▶ [Word and element pointing entries]:
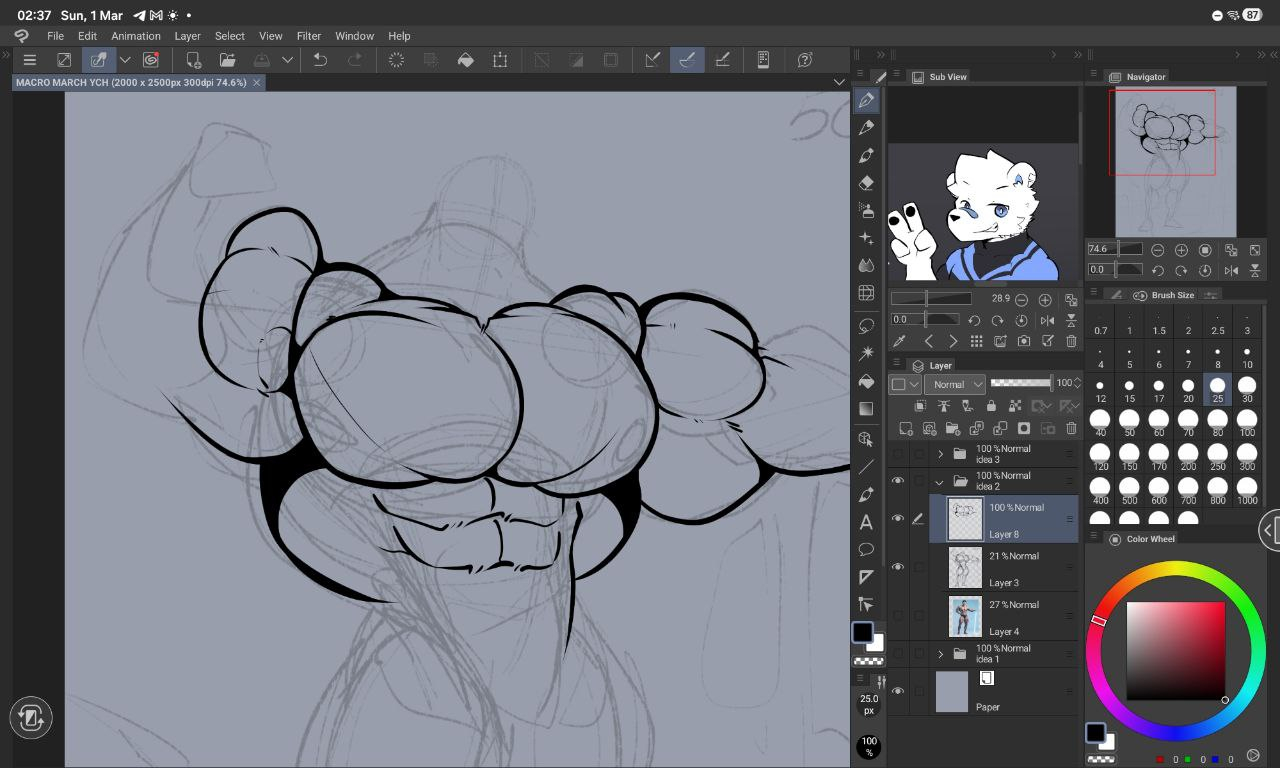The image size is (1280, 768).
Task: Select the Layer 4 thumbnail
Action: (x=965, y=616)
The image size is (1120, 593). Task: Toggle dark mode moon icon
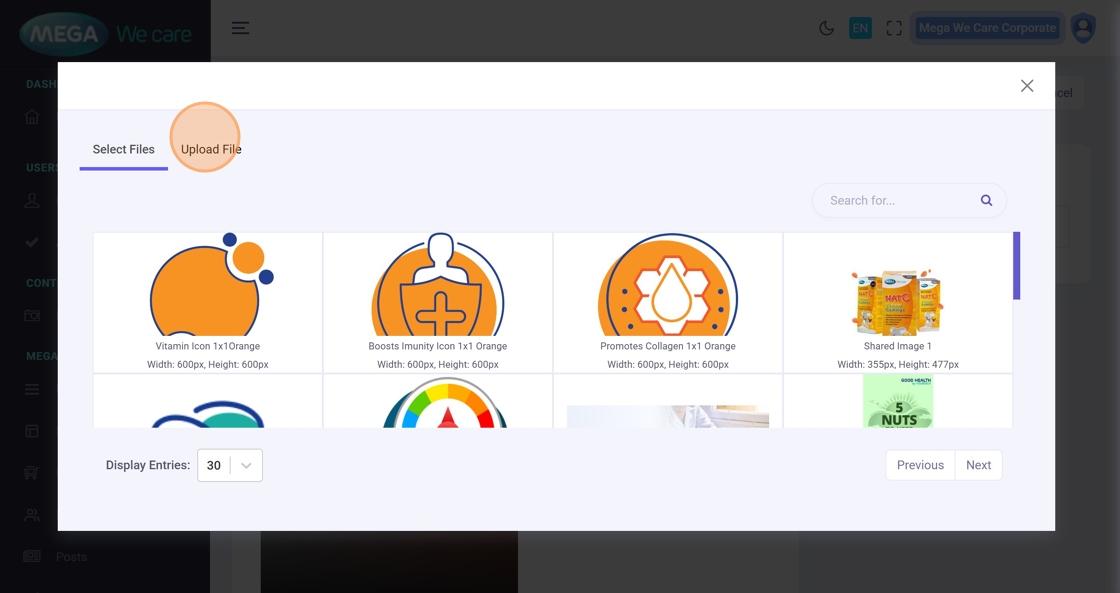pos(826,28)
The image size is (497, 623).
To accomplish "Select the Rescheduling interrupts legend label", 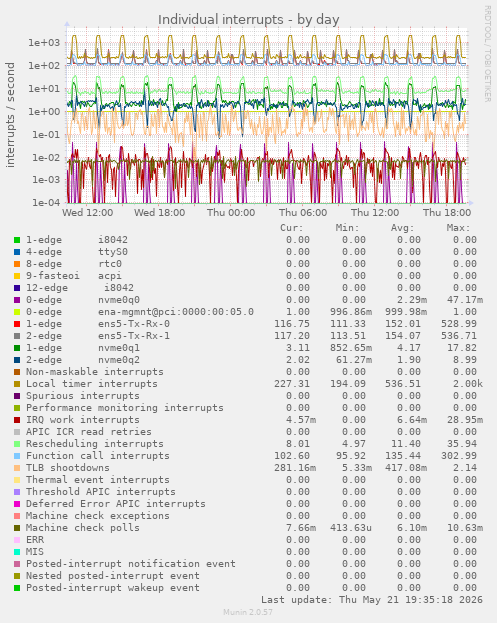I will coord(95,444).
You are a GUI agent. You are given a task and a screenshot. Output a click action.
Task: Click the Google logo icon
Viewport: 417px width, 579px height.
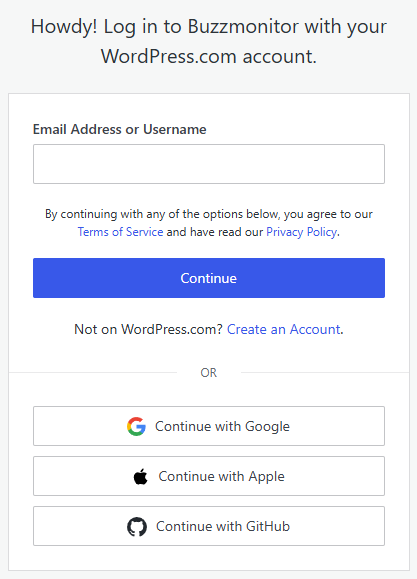click(x=136, y=426)

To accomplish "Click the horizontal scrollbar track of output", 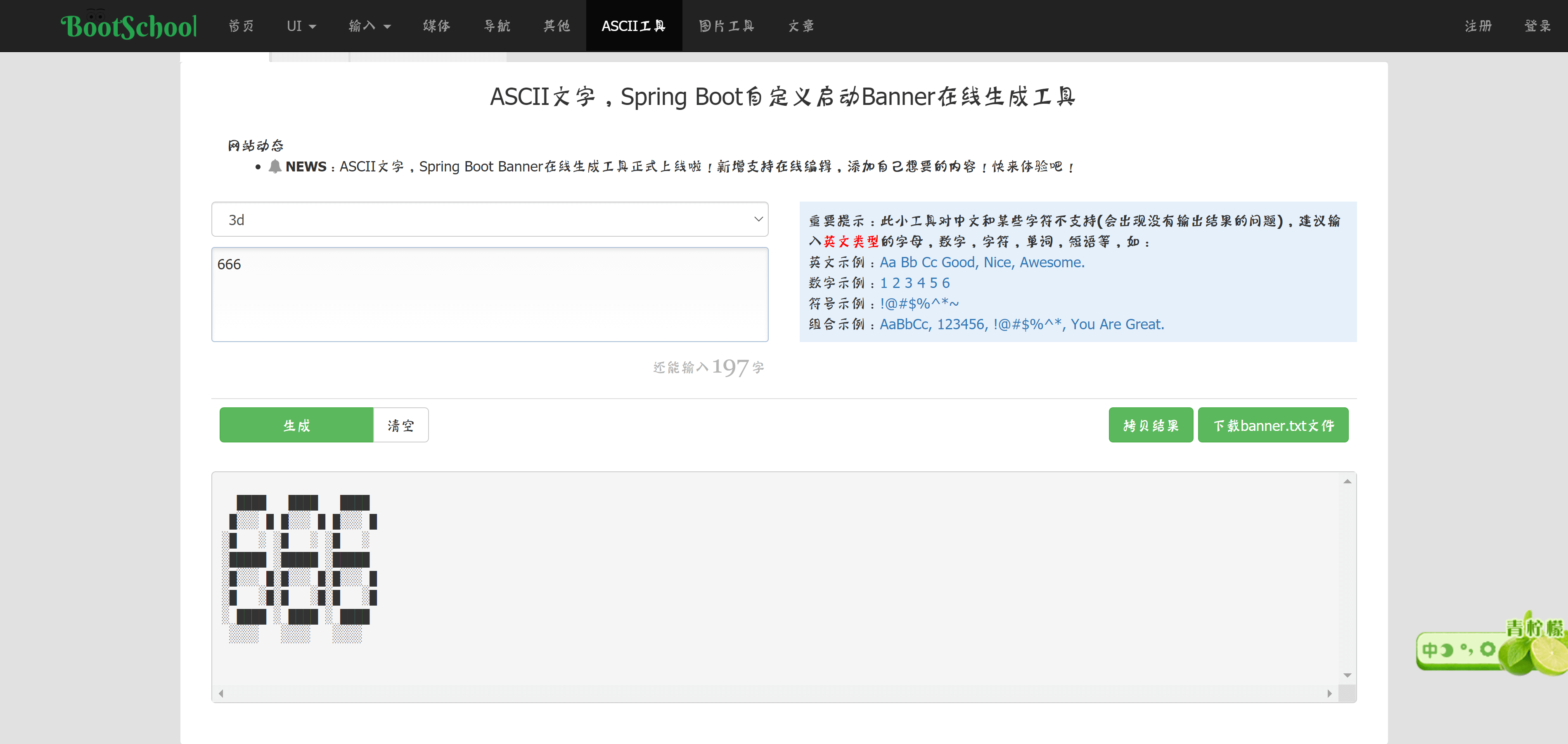I will [x=773, y=694].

▶ [JOB]:
Copy out the records word for word, from the very start down through the line containing "pos(826,28)", and leave out the pictures.

▶ [COMPLETE OUTPUT]:
The image size is (1280, 768).
Task: Select the Layer 4 thumbnail
Action: (x=965, y=616)
The image size is (1120, 593). Task: Toggle dark mode moon icon
pos(826,28)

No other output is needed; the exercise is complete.